## DATA EXTRACT
▶
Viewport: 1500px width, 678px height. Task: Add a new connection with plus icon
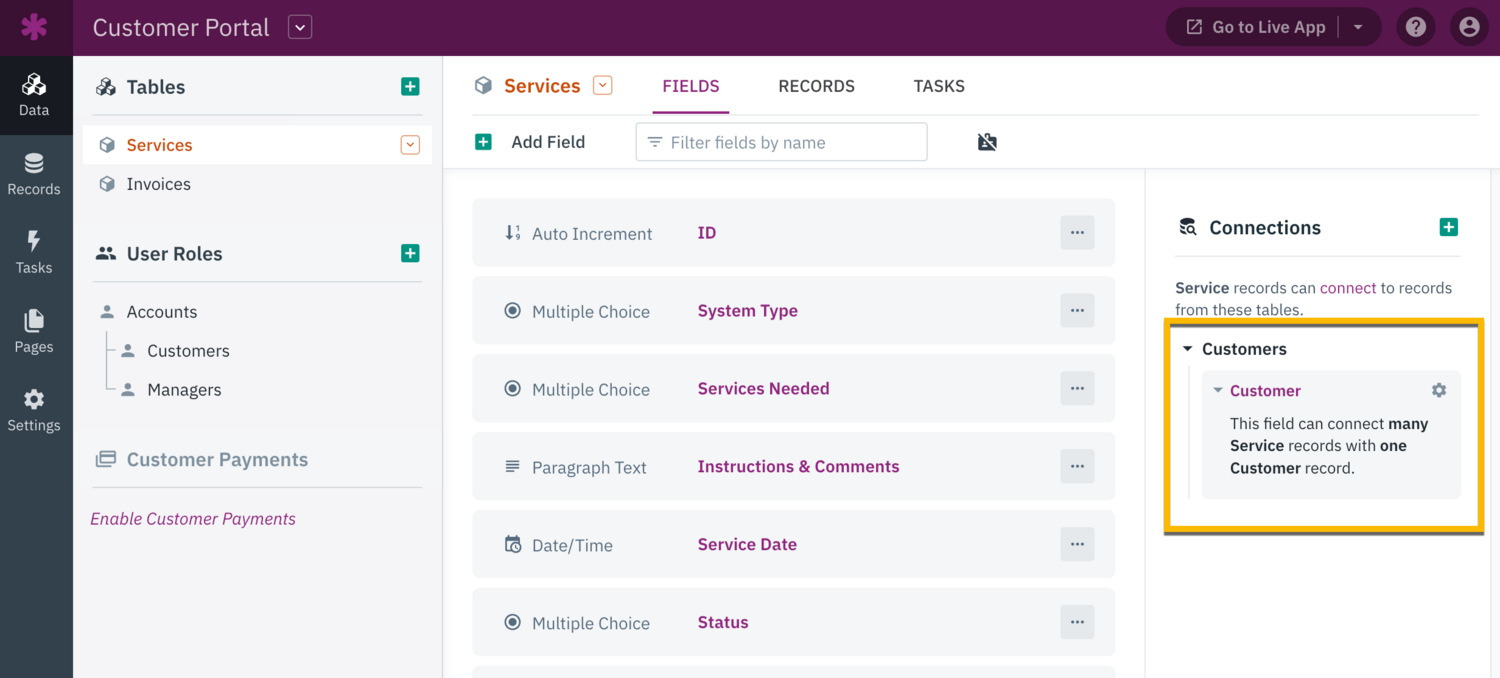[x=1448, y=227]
◀
▶
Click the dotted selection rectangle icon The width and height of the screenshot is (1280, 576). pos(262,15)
◀
▶
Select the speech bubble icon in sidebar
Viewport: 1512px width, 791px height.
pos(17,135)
◀
## EXERCISE REQUIREMENTS
Copy the records from the line containing "Select the speech bubble icon in sidebar" up to and including the line containing "pos(17,135)", switching "sidebar" to "side panel" and leaving everything else unchanged.

## WRITTEN SOLUTION
Select the speech bubble icon in side panel
Viewport: 1512px width, 791px height.
pos(17,135)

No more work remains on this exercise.